Anderson is a longtime Gallatin Valley rancher, doctor and philanthropist. Among other things, she was also a major contributor to the Bobcat-Anderson Tennis Center and funded the off-leash section at Gallatin Regional Park named Anderson Dog Park.

“Marcia Anderson recognized the historic value and significance of this resource to our community. We are grateful for her offer,” said City Manager Andrea Surratt. “We are moving as quickly as possible to get it back to our residents.”

The roof of the 1977 pavilion partially collapsed in March. No one was hurt. The popular town hub — used for a farmer’s market in the summer and for ice skating in the winter — has been closed ever since.
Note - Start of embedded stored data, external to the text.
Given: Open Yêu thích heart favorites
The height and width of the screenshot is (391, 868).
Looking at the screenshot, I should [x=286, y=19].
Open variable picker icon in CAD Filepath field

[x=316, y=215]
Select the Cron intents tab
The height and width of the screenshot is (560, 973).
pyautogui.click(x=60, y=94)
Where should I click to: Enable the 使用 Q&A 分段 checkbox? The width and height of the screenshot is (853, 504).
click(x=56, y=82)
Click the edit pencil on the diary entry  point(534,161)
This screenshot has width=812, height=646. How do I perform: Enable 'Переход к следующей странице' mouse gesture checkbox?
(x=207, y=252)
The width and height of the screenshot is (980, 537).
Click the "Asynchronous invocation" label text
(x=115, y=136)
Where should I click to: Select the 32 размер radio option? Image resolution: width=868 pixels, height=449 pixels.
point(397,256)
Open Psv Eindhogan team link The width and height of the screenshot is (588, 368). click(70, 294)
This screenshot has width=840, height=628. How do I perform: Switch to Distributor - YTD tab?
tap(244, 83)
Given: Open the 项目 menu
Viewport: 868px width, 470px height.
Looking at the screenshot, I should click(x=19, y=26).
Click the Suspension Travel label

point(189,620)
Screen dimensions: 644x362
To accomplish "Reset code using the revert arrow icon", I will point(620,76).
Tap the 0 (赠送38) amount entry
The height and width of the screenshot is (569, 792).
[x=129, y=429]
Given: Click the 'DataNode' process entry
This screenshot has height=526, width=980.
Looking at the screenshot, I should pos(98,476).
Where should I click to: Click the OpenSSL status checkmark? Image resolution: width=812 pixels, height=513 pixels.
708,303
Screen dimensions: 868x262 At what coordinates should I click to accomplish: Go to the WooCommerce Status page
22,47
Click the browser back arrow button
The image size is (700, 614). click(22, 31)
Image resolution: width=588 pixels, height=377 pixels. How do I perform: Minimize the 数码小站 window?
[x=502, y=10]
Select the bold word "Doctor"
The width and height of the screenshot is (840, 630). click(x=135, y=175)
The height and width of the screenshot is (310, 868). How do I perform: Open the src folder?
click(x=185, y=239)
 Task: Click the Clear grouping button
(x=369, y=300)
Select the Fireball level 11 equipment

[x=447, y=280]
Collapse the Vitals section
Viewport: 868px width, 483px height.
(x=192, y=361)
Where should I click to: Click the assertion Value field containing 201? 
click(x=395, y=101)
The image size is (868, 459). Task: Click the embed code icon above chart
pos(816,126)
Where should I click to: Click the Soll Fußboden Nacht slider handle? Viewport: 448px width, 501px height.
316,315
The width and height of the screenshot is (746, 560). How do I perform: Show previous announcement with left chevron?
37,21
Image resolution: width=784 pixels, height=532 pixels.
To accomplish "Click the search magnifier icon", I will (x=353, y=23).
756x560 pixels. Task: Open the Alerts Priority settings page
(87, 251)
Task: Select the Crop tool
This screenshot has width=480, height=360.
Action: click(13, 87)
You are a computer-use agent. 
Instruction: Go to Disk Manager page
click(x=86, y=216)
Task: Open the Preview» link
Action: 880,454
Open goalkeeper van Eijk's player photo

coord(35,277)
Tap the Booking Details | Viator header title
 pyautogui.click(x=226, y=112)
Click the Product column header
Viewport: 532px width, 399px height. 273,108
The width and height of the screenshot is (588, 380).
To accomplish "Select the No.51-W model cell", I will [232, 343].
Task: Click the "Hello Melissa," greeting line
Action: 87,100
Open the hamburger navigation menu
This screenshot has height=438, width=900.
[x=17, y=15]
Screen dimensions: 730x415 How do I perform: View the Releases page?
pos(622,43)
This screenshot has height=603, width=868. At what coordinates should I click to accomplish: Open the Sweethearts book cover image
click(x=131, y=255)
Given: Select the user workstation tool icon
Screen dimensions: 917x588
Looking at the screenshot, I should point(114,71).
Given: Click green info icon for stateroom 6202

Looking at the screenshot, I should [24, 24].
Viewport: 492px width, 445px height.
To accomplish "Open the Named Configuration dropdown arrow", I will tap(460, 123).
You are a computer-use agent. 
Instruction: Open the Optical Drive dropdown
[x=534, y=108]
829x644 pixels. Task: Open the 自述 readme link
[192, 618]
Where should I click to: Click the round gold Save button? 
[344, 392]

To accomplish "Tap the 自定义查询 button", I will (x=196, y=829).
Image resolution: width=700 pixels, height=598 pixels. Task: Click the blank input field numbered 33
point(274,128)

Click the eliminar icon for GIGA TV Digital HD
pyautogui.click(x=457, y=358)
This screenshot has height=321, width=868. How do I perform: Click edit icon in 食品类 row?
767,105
A structural assessment showed a heavy snow load paired with rotting wood led to one of the structure’s 10 beams giving way. Soon after the partial collapse, city staff said Bozeman hadn’t kept track of its upkeep.

According to city documents, the city will begin annual inspections and maintenance for all parks “to avoid future issues.” The city plans to do a Bozeman-wide assessment in early 2020.

The drafted letter of agreement gives the city until Oct. 31, 2020, to get the pavilion work done or “as soon thereafter as practicable.”

The city picked a $650,000 plan to restore the pavilion earlier this year. That goes beyond just making the repairs and brings the structure up to city codes.

Commissioners voted in September to put $200,000 toward the work. A lot of that money came from the city being able to collect more in taxes than expected.

The city’s insurer Montana Municipal Interlocal Authority initially ruled because of the pavilion’s time-worn disrepair, it wouldn’t contribute money toward the project. However, the insurer backstepped that after another assessment.

City spokesperson Melody Mileur said how much insurance will cover is still unknown.

She said that amount will come out after the city finalizes its designs and shows how much it will cost to fix the spot of collapse — which insurance will help cover — and what’s leftover to upgrade the rest of the pavilion.

Bozeman Commissioner Terry Cunningham said the city began looking for a private donor to avoid pulling more money from property owners for the project.

“This proves the power of philanthropy,” Cunningham said. “I believe that philanthropic funding is an untapped funding mechanism in Bozeman, and I believe it’s highly appropriate in how to avoid taxpayer burden.”

Cunningham said that could transfer to issues like Bozeman’s housing shortage.